Et tu t'imagines que, si tu n'ajoutes pas aujourd'hui vingt-cinq nouvelles lignes à ton oeuvre, te voilà oublié, perdu.
J'ai mis trop de ma vie dans mes livres. Je ne suis qu'un os rongé.
18 décembre.
Léon Bailby, le secrétaire de Jules Jaluzot, vient me voir. Vingt-huit ans, très fin, l'air honnête. Avoue ne pas connaître encore Jaluzot. Excuse son cynisme par la platitude de ses électeurs. Quand je pense que j'ai adressé, un jour, à M. Jaluzot, Coquecigrue, comme un beau produit de son département !
    Je voudrais être à la place de ce secrétaire. Il voit tout. Il assiste à des baptêmes de cloches. Il prie des mendiants. Il prend part aux discussions de la Chambre. Je m'imagine que, rien qu'en étant simple, ferme et honnête, je roulerais tous ces hommes malins qui se croient très forts. Ça les embêterait joliment. Ça les dérouterait. Leur manie, c'est de toujours croire le contraire de ce qu'on dit.
19 décembre.
Et toujours l'irresponsabilité nous incombe.
Il me parle de ses projets, d'une pièce pour le Théâtre-Français accommodée au cynisme de la maison, et, tandis qu'il me parle, je regarde sa peau sèche, ses yeux creux, ses narines minces et les nerfs de son cou, et il me semble que l'araignée de la mort pose déjà ses fils.

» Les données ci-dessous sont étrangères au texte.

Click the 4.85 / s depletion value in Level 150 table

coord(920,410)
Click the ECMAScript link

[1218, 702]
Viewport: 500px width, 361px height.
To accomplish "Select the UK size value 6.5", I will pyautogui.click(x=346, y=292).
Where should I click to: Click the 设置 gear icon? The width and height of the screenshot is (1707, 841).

La lettre qu'on n'a jamais reçue, d'où dépendait peut-être le bonheur de toute notre vie.
Oh ! le temps passe si vite !
- Excepté quand on a une pièce reçue à la Comédie-Française.

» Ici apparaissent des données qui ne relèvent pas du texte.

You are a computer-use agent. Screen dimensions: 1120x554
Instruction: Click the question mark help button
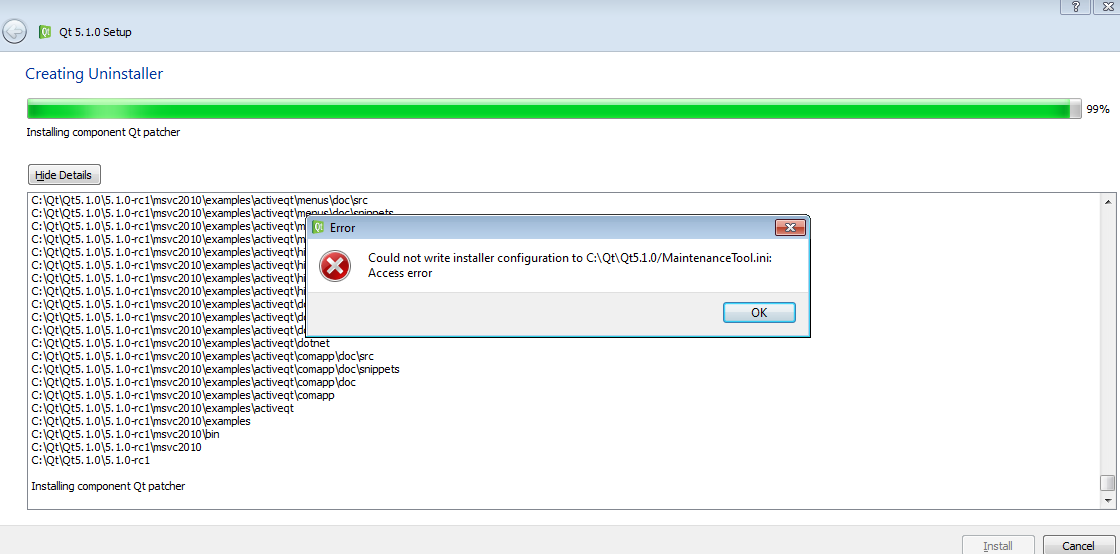[1075, 6]
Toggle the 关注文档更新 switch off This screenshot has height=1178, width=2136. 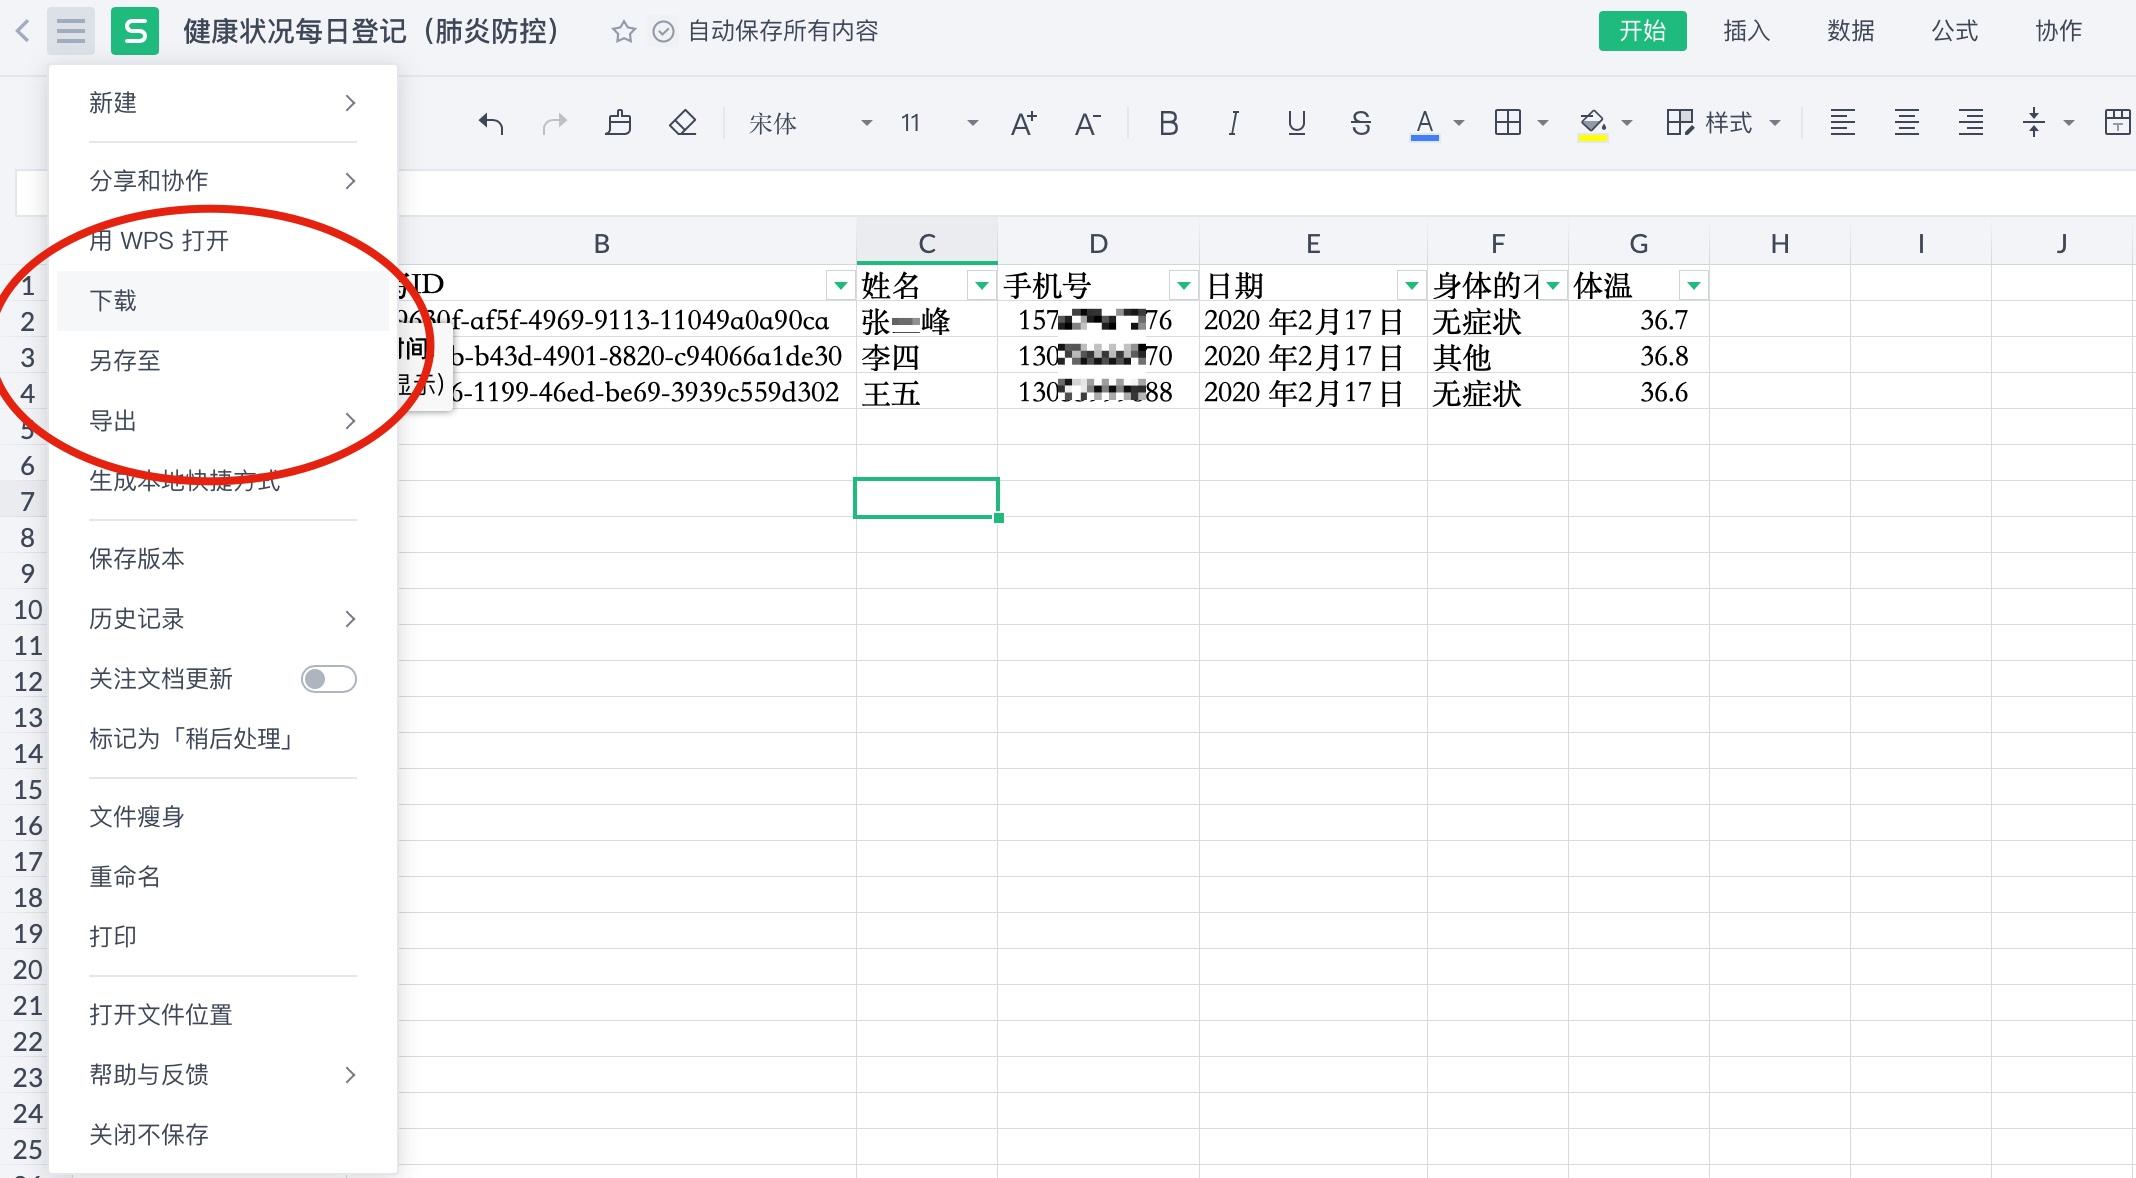click(x=326, y=679)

Prends garde à cette phrase que tu vas écrire : des yeux de l'autre monde peut-être la liront. Il ne faut pas qu'elle y laisse un nuage trouble.
Ces gens qui ne se rappellent à notre souvenir que par des lettres de deuil.

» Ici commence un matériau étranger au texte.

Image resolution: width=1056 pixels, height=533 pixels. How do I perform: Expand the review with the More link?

Disant que son éditeur lui payait 50 000 francs ses Mémoires et lui donnait 1 franc par exemplaire pour un premier tirage de 100 000, Rochefort avait l'air étonné.
    Comme il parlait, chez Mme Jeanne Hugo, de faire avancer Dennery dans la Légion d'honneur, Mendès prit la parole et protesta avec indignation. Rochefort était interloqué. Tous deux, dit plus tard Mendès à un certain Vincent, nous avons été brillants. N'est-ce pas Vincent ?
26 décembre.
Rostand fait des haltères avec sa tristesse.
Papa Coppée laisse tout de même très bien jouer ses Jacobites en Allemagne par Mlle Segond-Weber.,
Maurice Talmeyr : Entre mufles. De ma vie je n'ai assisté à pareil insuccès. C'est indiscutable. Quelques rares applaudissements à la fin des quatre premiers actes. A la fin du cinquième, pas un. Je dis à Mendès :
- Nous sommes loin d'une chose parfaite.
Il pousse des soupirs, mais Talmeyr (Talmeyr, talfille) est de ses amis, et il n'aura pas le courage de taper sur les « ironistes féroces » dont il me croit.
Descaves veut me persuader qu'il me faut cinquante Histoires naturelles pour faire un volume. Ce n'est pas seulement son avis : c'est celui de copains, etc. Lautrec me propose d'en illustrer une huitaine et d'en vendre cent exemplaires à 25 francs chacun. Nous partagerons les bénéfices.
Il aime bien les bars, à cause, sans doute, des tabourets où il peut se percher, il est presque aussi grand que nous.
    - Comment trouvez-vous la fin du 3e acte ? dit Marcel L'Heureux.
- Pas du tout réussie.
- Moi, elle me plaît. C'est peut-être que je suis gâteux.
Personne ne proteste.
Quand une actrice n'est pas ridicule à fouetter, on dit qu'elle a du talent.
Des Gachons me demande quelque chose pour le Théâtre minuscule.
- Ça vous irait bien, me dit Rostand.